Thank you so much for your comments on my last post about my knitting gone awry and life lessons learned from it. I love getting your comments. Love, love, love them. I don't always respond to each and every one--especially as homeschooling is really at the minimum a part time job and I don't have nearly as much bloggy time as I used to.
All that to say, I love them. Getting feedback from you makes this feel like a conversation rather than me just sitting at my desk and typing words on my computer.
I mentioned the other night on Twitter that I was headed to bed to read (again!) Madeleine L'Engle's book Walking on Water. This is one of those books I read again and again.
In fact, I first read it when we lived in California during my year-long fast from fiction.
(Which is a whole other story I'll tell another time.)
I checked it out from the library and wanted so badly to write all over it. Instead I copied excerpts into my journal and then thought, Enough!, and promptly ordered a copy for my very own.
(Have you ever done that? Read a book from the library or a friend and just had to have a copy for yourself? Which ones? I'd love to know!)
Anyway, couple of things about this book. I know it says that it's about faith and art. And it is. But it is filled with all kinds of life wisdom for everything from parenting to marriage to friendship to creativity to reading to...well, everything.
Here are a few of the things I've underlined to whet your appetite:
I've long since stopped feeling guilty about taking being time; it's something we all need for our spiritual health, and often we don't take enough of it...When I am constantly running there is no time for being. When there is no time for being there is no time for listening.
But one does not have to understand to be obedient.
Often we forget that he has a special gift for each one of us, because we tend to weigh and measure such gifts with the coin of the world's marketplace.
Where language is weak, theology is weakened.
I have to try, but I do not have to succeed.
If we are qualified, we tend to think that we have done the job ourselves. If we are forced to accept our evident lack of qualification, then there's no danger that we will confuse God's work with our own, or God's glory with our own.
We have to be braver than we think we can be, because God is constantly calling us to be more than we are.
You get the picture. And all that's just up to page 71. Go get a copy for yourself. Preferably one you can write in. You'll be glad you did.

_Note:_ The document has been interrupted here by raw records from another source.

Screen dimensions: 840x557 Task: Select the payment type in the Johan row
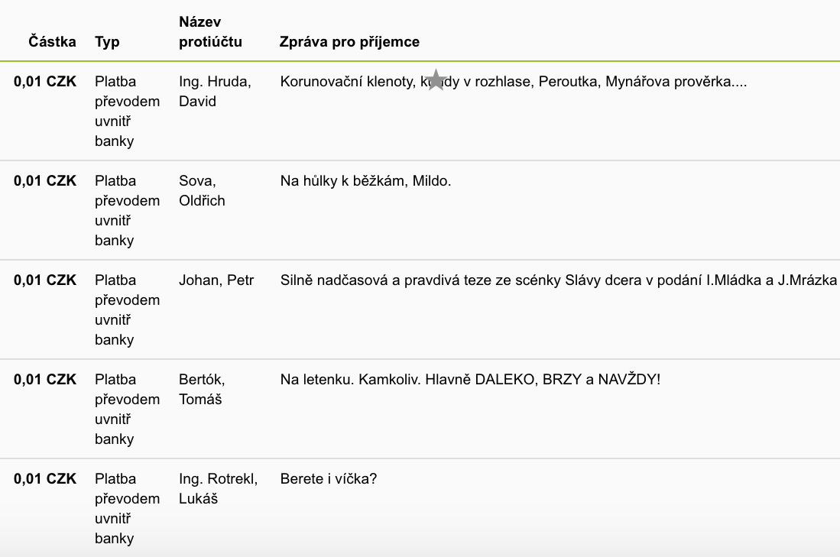click(127, 310)
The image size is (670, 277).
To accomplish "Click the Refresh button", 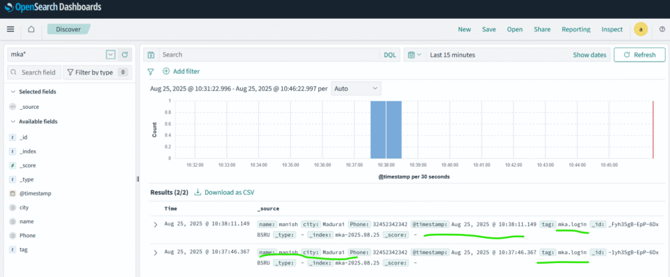I will coord(640,54).
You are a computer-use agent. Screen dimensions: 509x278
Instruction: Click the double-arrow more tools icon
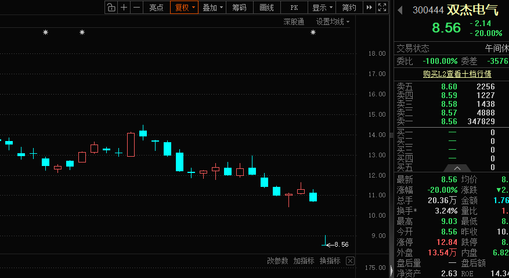(369, 8)
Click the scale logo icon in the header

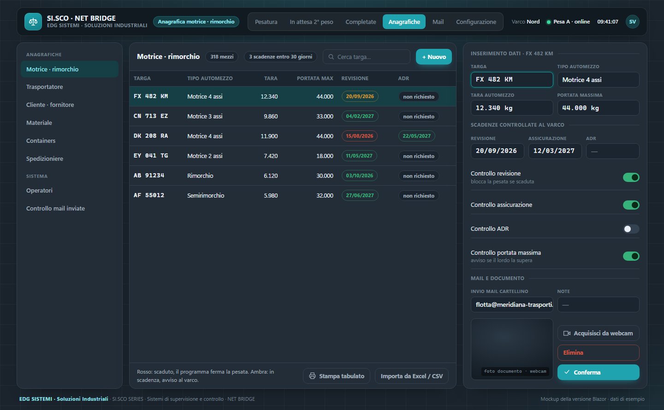tap(33, 22)
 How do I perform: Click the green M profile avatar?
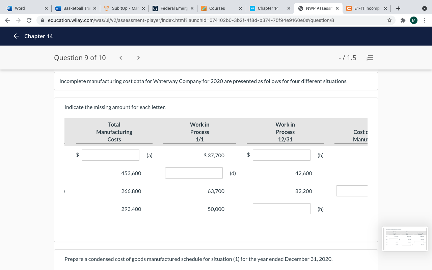(x=413, y=20)
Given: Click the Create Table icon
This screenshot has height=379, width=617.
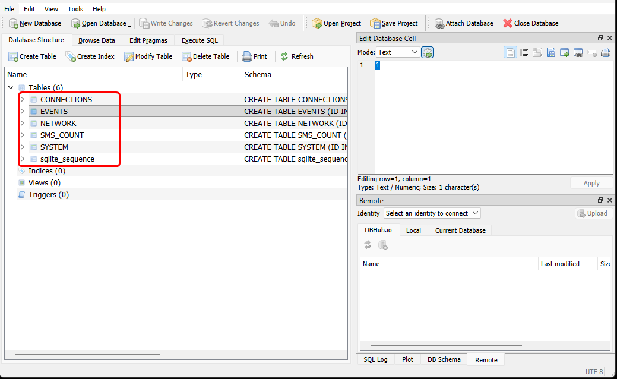Looking at the screenshot, I should pyautogui.click(x=13, y=56).
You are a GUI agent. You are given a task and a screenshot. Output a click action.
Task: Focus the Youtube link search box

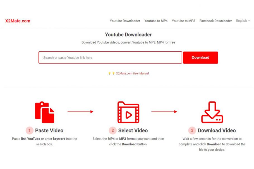pos(110,57)
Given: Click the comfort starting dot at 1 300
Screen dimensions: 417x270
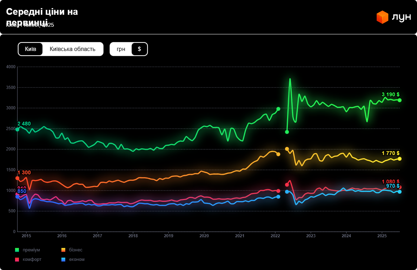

Another thing about this book. The hardcover version that I pictured here (the one I have) has a foreword written by Nichole Nordeman, which makes me happy. Because she was my very best friend in the whole world when we were in first and second grade. We wore matching clothes and boots to school, spent our allowance together on grade books so we could play school with our younger siblings, and sang our hearts out to The Music Machine. (Obviously, we know who sang the best!)